* PROBLEM STATEMENT
Give back all of the data exactly as written.

*** Opening MATERIAL SUPPLIED ***

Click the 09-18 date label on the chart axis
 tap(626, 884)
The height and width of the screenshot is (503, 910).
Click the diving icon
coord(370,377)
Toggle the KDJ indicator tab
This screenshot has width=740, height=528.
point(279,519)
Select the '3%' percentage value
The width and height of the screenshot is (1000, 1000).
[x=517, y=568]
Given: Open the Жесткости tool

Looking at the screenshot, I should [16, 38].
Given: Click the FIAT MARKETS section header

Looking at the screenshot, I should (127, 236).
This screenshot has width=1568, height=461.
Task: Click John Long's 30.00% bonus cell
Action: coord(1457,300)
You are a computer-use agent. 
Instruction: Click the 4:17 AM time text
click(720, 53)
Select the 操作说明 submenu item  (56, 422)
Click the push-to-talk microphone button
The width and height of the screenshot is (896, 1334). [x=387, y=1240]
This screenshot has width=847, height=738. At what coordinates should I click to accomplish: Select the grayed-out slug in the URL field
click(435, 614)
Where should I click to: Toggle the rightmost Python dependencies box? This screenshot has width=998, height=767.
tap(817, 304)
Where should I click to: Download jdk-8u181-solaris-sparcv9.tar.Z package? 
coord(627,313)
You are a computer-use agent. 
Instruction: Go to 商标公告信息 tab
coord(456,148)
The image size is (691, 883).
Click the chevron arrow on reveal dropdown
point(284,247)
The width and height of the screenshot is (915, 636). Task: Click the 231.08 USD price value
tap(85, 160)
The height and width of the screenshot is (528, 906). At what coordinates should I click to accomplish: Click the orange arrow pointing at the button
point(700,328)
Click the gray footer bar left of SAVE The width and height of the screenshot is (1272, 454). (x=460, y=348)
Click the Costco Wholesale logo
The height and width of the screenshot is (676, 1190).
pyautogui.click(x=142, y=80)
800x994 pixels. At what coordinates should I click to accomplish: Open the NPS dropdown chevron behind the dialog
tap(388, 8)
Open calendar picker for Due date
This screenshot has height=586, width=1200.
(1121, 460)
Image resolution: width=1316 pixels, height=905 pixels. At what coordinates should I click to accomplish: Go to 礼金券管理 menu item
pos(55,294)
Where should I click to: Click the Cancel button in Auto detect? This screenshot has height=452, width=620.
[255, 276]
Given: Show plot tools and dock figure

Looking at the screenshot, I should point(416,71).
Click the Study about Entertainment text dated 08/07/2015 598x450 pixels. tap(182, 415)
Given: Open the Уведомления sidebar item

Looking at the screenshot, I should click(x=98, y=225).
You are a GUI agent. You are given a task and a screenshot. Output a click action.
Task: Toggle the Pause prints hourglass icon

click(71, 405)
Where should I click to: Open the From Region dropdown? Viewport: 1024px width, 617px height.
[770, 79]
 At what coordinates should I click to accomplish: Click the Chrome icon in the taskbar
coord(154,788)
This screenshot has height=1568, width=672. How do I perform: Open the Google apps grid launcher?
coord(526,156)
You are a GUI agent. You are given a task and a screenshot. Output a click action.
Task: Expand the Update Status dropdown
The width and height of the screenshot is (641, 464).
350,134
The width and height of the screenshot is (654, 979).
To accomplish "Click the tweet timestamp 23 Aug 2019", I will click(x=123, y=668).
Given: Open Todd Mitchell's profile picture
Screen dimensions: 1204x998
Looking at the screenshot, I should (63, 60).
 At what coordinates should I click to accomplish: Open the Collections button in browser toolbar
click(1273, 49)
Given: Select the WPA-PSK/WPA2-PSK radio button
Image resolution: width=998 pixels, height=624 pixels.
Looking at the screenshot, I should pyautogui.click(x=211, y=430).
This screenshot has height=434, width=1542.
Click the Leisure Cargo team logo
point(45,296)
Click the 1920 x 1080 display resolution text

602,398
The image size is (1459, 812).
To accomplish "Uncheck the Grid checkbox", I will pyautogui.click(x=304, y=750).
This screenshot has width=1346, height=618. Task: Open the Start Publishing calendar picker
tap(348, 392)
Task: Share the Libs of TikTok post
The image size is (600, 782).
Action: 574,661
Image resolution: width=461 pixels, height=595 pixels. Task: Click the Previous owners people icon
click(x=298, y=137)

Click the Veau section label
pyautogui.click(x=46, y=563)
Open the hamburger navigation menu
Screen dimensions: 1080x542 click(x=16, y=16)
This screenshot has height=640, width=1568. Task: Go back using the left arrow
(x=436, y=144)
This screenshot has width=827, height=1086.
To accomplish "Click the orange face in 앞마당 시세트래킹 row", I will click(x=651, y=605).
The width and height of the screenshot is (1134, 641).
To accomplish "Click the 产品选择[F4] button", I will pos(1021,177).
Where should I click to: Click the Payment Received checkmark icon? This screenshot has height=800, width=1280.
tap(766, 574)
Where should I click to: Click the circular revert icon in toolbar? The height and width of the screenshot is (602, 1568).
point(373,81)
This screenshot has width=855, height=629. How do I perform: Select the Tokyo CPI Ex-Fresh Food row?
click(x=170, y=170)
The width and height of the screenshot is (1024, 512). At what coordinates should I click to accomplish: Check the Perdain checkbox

*** Closing MATERIAL SUPPLIED ***

* OUTPUT BELOW
Click the 09-18 date label on the chart axis
 tap(626, 884)
The height and width of the screenshot is (503, 910).
Click the diving icon
coord(370,377)
Toggle the KDJ indicator tab
This screenshot has width=740, height=528.
point(279,519)
Select the '3%' percentage value
The width and height of the screenshot is (1000, 1000).
[x=517, y=568]
Given: Open the Жесткости tool

Looking at the screenshot, I should [16, 38].
Given: Click the FIAT MARKETS section header

Looking at the screenshot, I should (127, 236).
This screenshot has width=1568, height=461.
Task: Click John Long's 30.00% bonus cell
Action: coord(1457,300)
You are a computer-use agent. 
Instruction: Click the 4:17 AM time text
click(720, 53)
Select the 操作说明 submenu item  (56, 422)
Click the push-to-talk microphone button
The width and height of the screenshot is (896, 1334). [x=387, y=1240]
This screenshot has width=847, height=738. At what coordinates should I click to accomplish: Select the grayed-out slug in the URL field
click(435, 614)
Where should I click to: Toggle the rightmost Python dependencies box? This screenshot has width=998, height=767.
tap(817, 304)
Where should I click to: Download jdk-8u181-solaris-sparcv9.tar.Z package? 
coord(627,313)
You are a computer-use agent. 
Instruction: Go to 商标公告信息 tab
coord(456,148)
The image size is (691, 883).
Click the chevron arrow on reveal dropdown
point(284,247)
The width and height of the screenshot is (915, 636). Task: Click the 231.08 USD price value
tap(85, 160)
The height and width of the screenshot is (528, 906). At what coordinates should I click to accomplish: Click the orange arrow pointing at the button
point(700,328)
Click the gray footer bar left of SAVE The width and height of the screenshot is (1272, 454). (x=460, y=348)
Click the Costco Wholesale logo
The height and width of the screenshot is (676, 1190).
pyautogui.click(x=142, y=80)
800x994 pixels. At what coordinates should I click to accomplish: Open the NPS dropdown chevron behind the dialog
tap(388, 8)
Open calendar picker for Due date
This screenshot has height=586, width=1200.
(1121, 460)
Image resolution: width=1316 pixels, height=905 pixels. At what coordinates should I click to accomplish: Go to 礼金券管理 menu item
pos(55,294)
Where should I click to: Click the Cancel button in Auto detect? This screenshot has height=452, width=620.
[255, 276]
Given: Show plot tools and dock figure

Looking at the screenshot, I should point(416,71).
Click the Study about Entertainment text dated 08/07/2015 598x450 pixels. tap(182, 415)
Given: Open the Уведомления sidebar item

Looking at the screenshot, I should click(x=98, y=225).
You are a GUI agent. You are given a task and a screenshot. Output a click action.
Task: Toggle the Pause prints hourglass icon

click(71, 405)
Where should I click to: Open the From Region dropdown? Viewport: 1024px width, 617px height.
[770, 79]
 At what coordinates should I click to accomplish: Click the Chrome icon in the taskbar
coord(154,788)
This screenshot has height=1568, width=672. How do I perform: Open the Google apps grid launcher?
coord(526,156)
You are a GUI agent. You are given a task and a screenshot. Output a click action.
Task: Expand the Update Status dropdown
The width and height of the screenshot is (641, 464).
350,134
The width and height of the screenshot is (654, 979).
To accomplish "Click the tweet timestamp 23 Aug 2019", I will click(x=123, y=668).
Given: Open Todd Mitchell's profile picture
Screen dimensions: 1204x998
Looking at the screenshot, I should (63, 60).
 At what coordinates should I click to accomplish: Open the Collections button in browser toolbar
click(1273, 49)
Given: Select the WPA-PSK/WPA2-PSK radio button
Image resolution: width=998 pixels, height=624 pixels.
Looking at the screenshot, I should pyautogui.click(x=211, y=430).
This screenshot has height=434, width=1542.
Click the Leisure Cargo team logo
point(45,296)
Click the 1920 x 1080 display resolution text

602,398
The image size is (1459, 812).
To accomplish "Uncheck the Grid checkbox", I will pyautogui.click(x=304, y=750).
This screenshot has width=1346, height=618. Task: Open the Start Publishing calendar picker
tap(348, 392)
Task: Share the Libs of TikTok post
The image size is (600, 782).
Action: 574,661
Image resolution: width=461 pixels, height=595 pixels. Task: Click the Previous owners people icon
click(x=298, y=137)

Click the Veau section label
pyautogui.click(x=46, y=563)
Open the hamburger navigation menu
Screen dimensions: 1080x542 click(x=16, y=16)
This screenshot has height=640, width=1568. Task: Go back using the left arrow
(x=436, y=144)
This screenshot has width=827, height=1086.
To accomplish "Click the orange face in 앞마당 시세트래킹 row", I will click(x=651, y=605).
The width and height of the screenshot is (1134, 641).
To accomplish "Click the 产品选择[F4] button", I will pos(1021,177).
Where should I click to: Click the Payment Received checkmark icon? This screenshot has height=800, width=1280.
tap(766, 574)
Where should I click to: Click the circular revert icon in toolbar? The height and width of the screenshot is (602, 1568).
point(373,81)
This screenshot has width=855, height=629. How do I perform: Select the Tokyo CPI Ex-Fresh Food row?
click(x=170, y=170)
The width and height of the screenshot is (1024, 512). At what coordinates should I click to accomplish: Check the Perdain checkbox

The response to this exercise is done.